There is a general consensus that MRI provides good global pelvic floor assessment, including POP, defecatory function and integrity of the pelvic floor support [107]. However, there is a large variation in MRI interpretation between observers [108] and little evidence to support its clinical usefulness in the management of LUTS/UI. There is no conclusive evidence that MRI evaluation of POP is more clinically useful than vaginal examination. Studies have assessed the use of imaging to assess the mechanism of MUS insertion for SUI. One study suggested that MUS placement decreased mobility of the mid-urethra but not of the bladder neck [109]. Following MUS, a wider gap between pubic symphysis and sling (assessed by imaging) has been shown to correlate with a lower chance of cure of SUI [110].

3.8.3.1. Summary of evidence and recommendation for imaging

Summary of evidence

LE

There is no consistent evidence that routine urinary tract imaging is useful in the evaluation or management of LUTS.

3

There is no consistent evidence that BWT/DWT measurement is useful in the management of OAB.

3

Recommendation

Strength rating

Do not routinely carry out imaging of the upper urinary tract or lower urinary tract as part of the assessment of LUTS.

Strong

3.9. Urinary biomarkers and microbiome

Interest in the role of urinary biomarkers for the diagnosis of LUT dysfunction has increased in recent years.
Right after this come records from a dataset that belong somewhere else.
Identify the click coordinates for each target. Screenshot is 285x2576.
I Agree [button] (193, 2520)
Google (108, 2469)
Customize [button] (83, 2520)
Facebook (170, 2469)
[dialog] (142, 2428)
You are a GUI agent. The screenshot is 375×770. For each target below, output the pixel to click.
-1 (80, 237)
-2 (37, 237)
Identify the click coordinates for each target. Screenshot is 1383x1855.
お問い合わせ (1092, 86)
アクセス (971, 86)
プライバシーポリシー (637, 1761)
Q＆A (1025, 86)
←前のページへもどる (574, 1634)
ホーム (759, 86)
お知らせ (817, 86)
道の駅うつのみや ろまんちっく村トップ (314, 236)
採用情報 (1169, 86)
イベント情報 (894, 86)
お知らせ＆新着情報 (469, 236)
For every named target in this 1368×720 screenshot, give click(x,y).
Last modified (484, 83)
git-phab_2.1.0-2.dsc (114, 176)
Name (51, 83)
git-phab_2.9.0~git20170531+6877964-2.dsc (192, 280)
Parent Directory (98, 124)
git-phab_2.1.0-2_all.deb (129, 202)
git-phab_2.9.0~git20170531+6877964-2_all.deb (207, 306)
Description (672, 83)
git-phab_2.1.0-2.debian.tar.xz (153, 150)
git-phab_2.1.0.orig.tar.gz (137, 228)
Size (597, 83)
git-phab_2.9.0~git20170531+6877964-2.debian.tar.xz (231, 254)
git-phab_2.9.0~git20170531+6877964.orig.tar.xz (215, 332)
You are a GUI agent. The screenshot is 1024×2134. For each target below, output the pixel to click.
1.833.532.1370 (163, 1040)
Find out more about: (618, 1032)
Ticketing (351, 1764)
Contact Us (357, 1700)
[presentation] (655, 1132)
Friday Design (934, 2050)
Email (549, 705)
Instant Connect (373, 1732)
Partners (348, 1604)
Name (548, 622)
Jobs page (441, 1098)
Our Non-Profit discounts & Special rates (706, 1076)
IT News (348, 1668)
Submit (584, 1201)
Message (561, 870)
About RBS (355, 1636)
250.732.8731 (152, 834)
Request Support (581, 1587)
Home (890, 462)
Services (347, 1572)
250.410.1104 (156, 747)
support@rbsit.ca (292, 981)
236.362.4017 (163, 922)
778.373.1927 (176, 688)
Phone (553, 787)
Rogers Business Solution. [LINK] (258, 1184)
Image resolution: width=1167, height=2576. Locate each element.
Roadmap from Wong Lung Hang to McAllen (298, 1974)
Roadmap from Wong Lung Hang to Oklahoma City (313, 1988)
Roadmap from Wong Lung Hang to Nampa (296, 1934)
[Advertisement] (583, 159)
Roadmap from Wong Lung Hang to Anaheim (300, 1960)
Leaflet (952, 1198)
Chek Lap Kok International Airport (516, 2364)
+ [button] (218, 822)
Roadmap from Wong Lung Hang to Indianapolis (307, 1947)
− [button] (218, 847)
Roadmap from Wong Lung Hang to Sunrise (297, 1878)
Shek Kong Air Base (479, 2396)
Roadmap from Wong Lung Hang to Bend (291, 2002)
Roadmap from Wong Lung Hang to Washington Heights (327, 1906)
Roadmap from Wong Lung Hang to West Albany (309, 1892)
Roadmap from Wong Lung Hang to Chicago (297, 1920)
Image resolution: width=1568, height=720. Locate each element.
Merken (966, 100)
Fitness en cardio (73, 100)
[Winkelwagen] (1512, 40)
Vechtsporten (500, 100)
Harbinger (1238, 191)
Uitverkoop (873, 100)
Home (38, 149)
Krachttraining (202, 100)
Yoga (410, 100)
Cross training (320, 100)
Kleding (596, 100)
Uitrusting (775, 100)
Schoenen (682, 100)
Nerve growth factor (NGF), brain derived neurotrophic factor (BDNF), prostaglandin E2, adenosin triphosphate (ATP) and purinergic receptors (P2X) in bladder tissue have been studied as biomarkers for OAB. Serum beta natriuretic peptide (BNP), urinary 6-sulfatoxymelatonin and C-reactive protein (CRP), melatonin, vasopressin levels have been studied in relation to nocturia. For SUI, urinary IL 12-70, urinary NGF, N-telopeptide of type I collagen (NTx) and urinary microbiome have been studied. Currently, studies investigating urinary biomarkers are methodologically limited often due to failing to control for confounding variables and results are conflicting [111].

Another area of discovery is the role of urinary microbiome in identifying and differentiating various types of UI and other LUT disease in women. A SR described studies showing differences in the types and relative proportions of bacteria such as Lactobacillus, Gardnerella, and Atopobium vaginae, among women with different types of UI compared with healthy controls. Urinary microbiome has also been shown to differ depending on women’s response to anticholinergic treatment response [112]. Further research is needed before the place of urine microbiome assessment in the clinical pathway for women with LUTS is fully defined.

Further information on the diagnostic efficacy of biomarkers in OAB can be found in section 4.1.3.3

3.9.1. Summary of evidence and recommendation for urinary biomarkers

Summary of evidence

LE

There is insufficient evidence on the diagnostic accuracy and validity of urinary biomarkers for LUT disease in women.

3

Differences in the urinary microbiome have been found to be associated with different types of LUT dysfunction in women, including UI, and with different responses to treatment.

3

Recommendation

Strength rating

Do not routinely use urinary biomarkers or estimation of the urinary microbiome in the diagnosis and management of LUT disease in women.